**Exercise requirements**
1) According to the assignment description, what range of values can each reward take?
2) Reproduce the stretch of the assignment description from "This directory provides" through "the following format.".

**Selected extract**
#####
In this assignment, you will implement algorithms for finding an optimal policy for a given MDP. The first part of the assignment is to apply Linear Programming (LP), based on the formulation presented in class. The second part of the assignment is to implement three different variants of Policy Iteration (PI) that were also presented in class: namely Howard's PI, Mansour and Singh's Randomised PI, and Batch-switching PI. Thereafter, you will compare the efficiency of these variants of PI by running a set of experiments.
This directory provides a few samples of input and output that you can use to test your code. The directory contains three MDPs encoded as text files, with each file in the following format.
Number of states
Number of actions
Reward function
Transition function
Discount factor
In these files, and also in the MDPs on which your algorithms will be tested, the number of states S will be an integer greater than 0 and less than 100. Assume that the states are numbered 0, 1, 2, …, (S - 1). In this assignment, you will only be tested on MDPs that have exactly two actions, which are numbered 0 and 1. Thus, the number of actions A is 2. The reward function will be provided over S×A lines, each line containing S entries. Each entry corresponds to R(s, a, s'), wherein state s, action a, and state s' are being iterated in sequence from 0 to (S - 1), 0 to (A - 1), and 0 to (S - 1), respectively. A similar scheme is adopted for the transition function T. Each reward lies between -1 and 1 (both included). The discount factor is a real number between 0 (included) and 1 (excluded).
Below is a snippet of python code that is used to generate MDP files.
print S
print A
for s in range(0, S):
for a in range(0, A):
for sPrime in range(0, S):
print str(R[s][a][sPrime]) + "\t",
print "\n",
for s in range(0, S):
for a in range(0, A):
for sPrime in range(0, S):
print str(T[s][a][sPrime]) + "\t",
print "\n",
print gamma
Given an MDP, your program must compute the optimal value
function V* and an optimal policy π* by applying the algorithm that
is specified through the command line. Create a shell script
called planner.sh
to invoke your program. The arguments
to planner.sh
will be
--mdp
followed by a full path to input the MDP file,--algorithm
followed by one of lp
, hpi
, rpi
, and bspi
,--batchsize
followed by an integer in {1, 2, …, S}, and--randomseed
followed by an integer.Make sure you don't make any assumptions about the location of the MDP file relative to the current working directory; read it in from the full path that will be provided. The algorithms specified above correspond to LP, Howard's PI, Mansour and Singh's Randomised PI, and Batch-switching PI, respectively. The batch size is only relevant for Batch-switching PI, and the random seed only relevant for Randomised PI.
#####
**Material supplied**
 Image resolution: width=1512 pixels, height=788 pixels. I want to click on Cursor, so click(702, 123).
#####
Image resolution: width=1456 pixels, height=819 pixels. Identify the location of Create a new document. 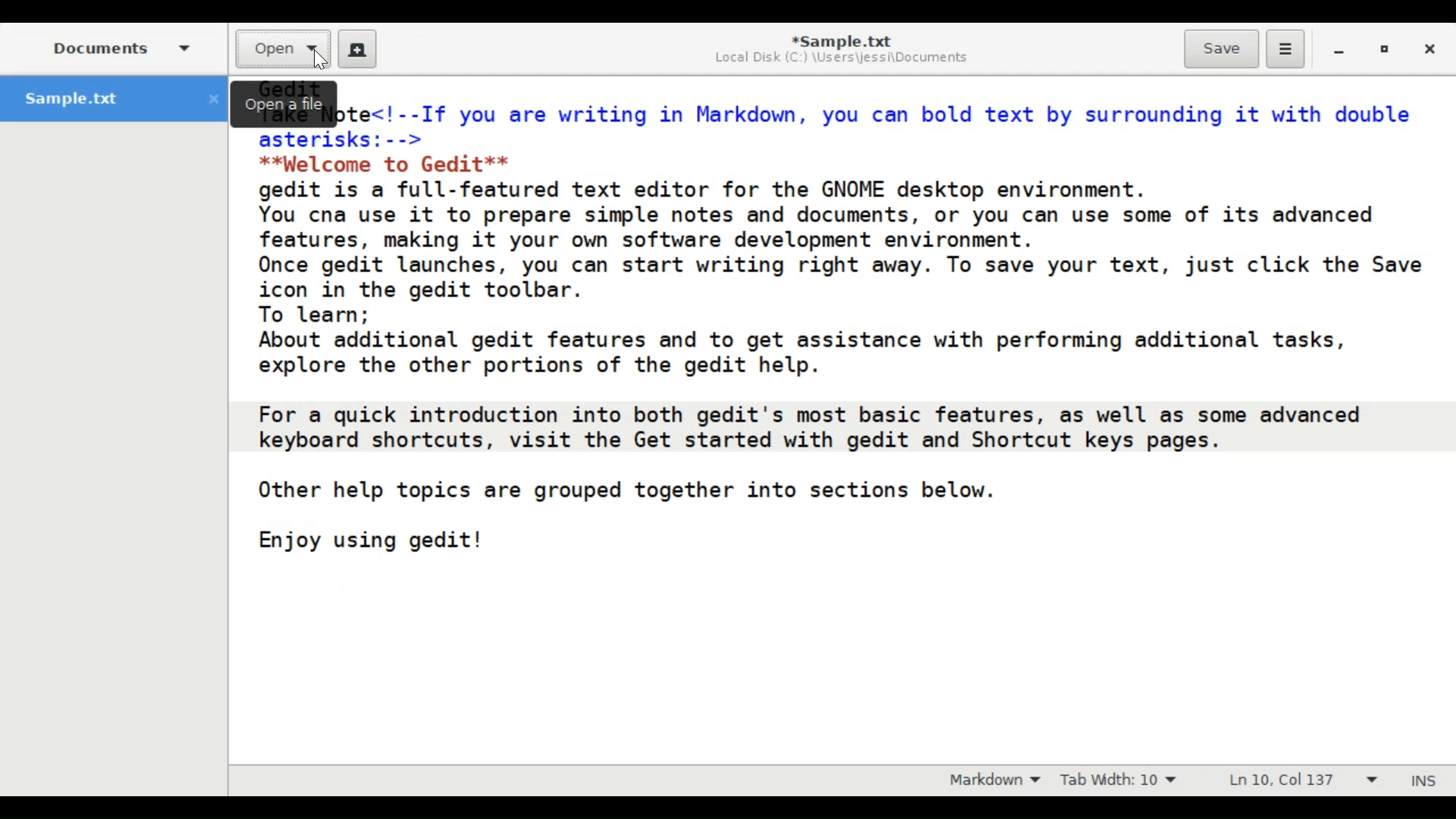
#####
**Exercise responses**
1) Each reward lies between -1 and 1, both included.

2)
This directory provides a few samples of input and output that you can use to test your code. The directory contains three MDPs encoded as text files, with each file in the following format.